The Real Estate Board of New York to The New York City Department of Buildings on Proposed Rule Concerning Lighting and Submetering Upgrades

Daniel Avery

Director of Policy

October 25, 2023

Share This

REBNY appreciates this opportunity to comment on the Department of Building’s (DOB) proposed rule concerning lighting and submetering upgrades.

Local Law 88 and its successor laws, Local Laws 132 and 134, collectively require buildings over 25,000 square feet to upgrade lighting and install sub-meters in certain spaces. Specifically, the laws require lighting upgrades to meet the most recent New York City Energy Conservation Code in all common areas of residential buildings and all areas of non-residential buildings. These laws also require the installation of electric sub-meters in non-residential tenant spaces greater than 5,000 square feet. The DOB’s proposed rule details how to report compliance with lighting and sub-metering requirements and lays out various penalties for non-compliance.

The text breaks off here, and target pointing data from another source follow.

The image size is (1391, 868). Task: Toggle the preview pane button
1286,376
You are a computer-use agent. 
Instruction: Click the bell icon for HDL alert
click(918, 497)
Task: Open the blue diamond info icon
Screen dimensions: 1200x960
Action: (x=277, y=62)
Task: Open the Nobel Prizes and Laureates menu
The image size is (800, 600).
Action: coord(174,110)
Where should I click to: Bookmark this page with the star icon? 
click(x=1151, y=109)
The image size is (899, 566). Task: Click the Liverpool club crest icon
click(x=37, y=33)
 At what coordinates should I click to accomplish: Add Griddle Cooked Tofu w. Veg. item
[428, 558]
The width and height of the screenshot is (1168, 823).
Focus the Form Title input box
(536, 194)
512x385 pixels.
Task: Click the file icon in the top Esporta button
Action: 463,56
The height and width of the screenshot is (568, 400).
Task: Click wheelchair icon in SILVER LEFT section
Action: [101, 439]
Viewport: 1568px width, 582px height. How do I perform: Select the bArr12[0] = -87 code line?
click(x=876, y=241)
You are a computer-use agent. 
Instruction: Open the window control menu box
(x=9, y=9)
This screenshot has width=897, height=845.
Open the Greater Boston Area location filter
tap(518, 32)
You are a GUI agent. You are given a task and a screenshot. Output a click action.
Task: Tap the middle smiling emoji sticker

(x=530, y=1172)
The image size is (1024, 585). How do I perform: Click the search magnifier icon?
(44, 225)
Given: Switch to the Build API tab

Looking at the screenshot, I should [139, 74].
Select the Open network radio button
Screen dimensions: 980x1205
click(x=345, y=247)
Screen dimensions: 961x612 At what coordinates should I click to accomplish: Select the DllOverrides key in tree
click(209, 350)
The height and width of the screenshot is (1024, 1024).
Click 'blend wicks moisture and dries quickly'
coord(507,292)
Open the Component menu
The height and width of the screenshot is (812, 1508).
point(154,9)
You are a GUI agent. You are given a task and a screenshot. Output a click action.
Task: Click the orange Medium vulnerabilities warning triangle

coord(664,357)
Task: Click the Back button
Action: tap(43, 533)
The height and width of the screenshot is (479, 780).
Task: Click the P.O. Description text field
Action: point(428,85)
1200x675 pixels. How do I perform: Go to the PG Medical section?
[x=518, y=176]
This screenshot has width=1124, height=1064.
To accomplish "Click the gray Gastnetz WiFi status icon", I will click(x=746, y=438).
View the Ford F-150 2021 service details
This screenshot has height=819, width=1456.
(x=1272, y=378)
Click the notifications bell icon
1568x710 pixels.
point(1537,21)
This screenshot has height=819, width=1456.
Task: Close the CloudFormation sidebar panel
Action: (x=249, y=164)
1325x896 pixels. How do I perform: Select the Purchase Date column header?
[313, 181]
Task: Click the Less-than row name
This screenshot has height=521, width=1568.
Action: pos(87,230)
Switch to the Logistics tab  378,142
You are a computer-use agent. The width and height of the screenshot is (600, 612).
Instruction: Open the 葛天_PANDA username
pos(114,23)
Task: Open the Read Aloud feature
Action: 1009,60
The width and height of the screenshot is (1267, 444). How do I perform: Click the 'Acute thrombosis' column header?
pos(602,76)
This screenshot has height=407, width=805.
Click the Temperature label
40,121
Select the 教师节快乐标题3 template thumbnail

Local Law 88 was passed in 2009, and the updates represented by LL 132 and 134 were passed in 2016. The legislation was premised on the idea that a relatively lengthy compliance period was warranted to provide time for leases to turnover, as turnover is the time when this work can be done most efficiently and cost-effectively. Nonetheless, we understand that there are instances where the required work has yet to be completed in spaces that have been consistently leased to a tenant who has yet to complete the required upgrades. This can happen even despite an owner’s best intentions as commercial leases generally place tenants in charge of their space.

In such a circumstance, the final rule should account for instances where building owners made good faith efforts to comply with these laws but could not do so due to factors such as space being consistently under the control of a tenant who has not made the required upgrades. In addition, the rule should allow owners to file showing compliance in this circumstance and should not fine owners for work that was not completed in tenant spaces in such a circumstance.

Thank you for considering this perspective.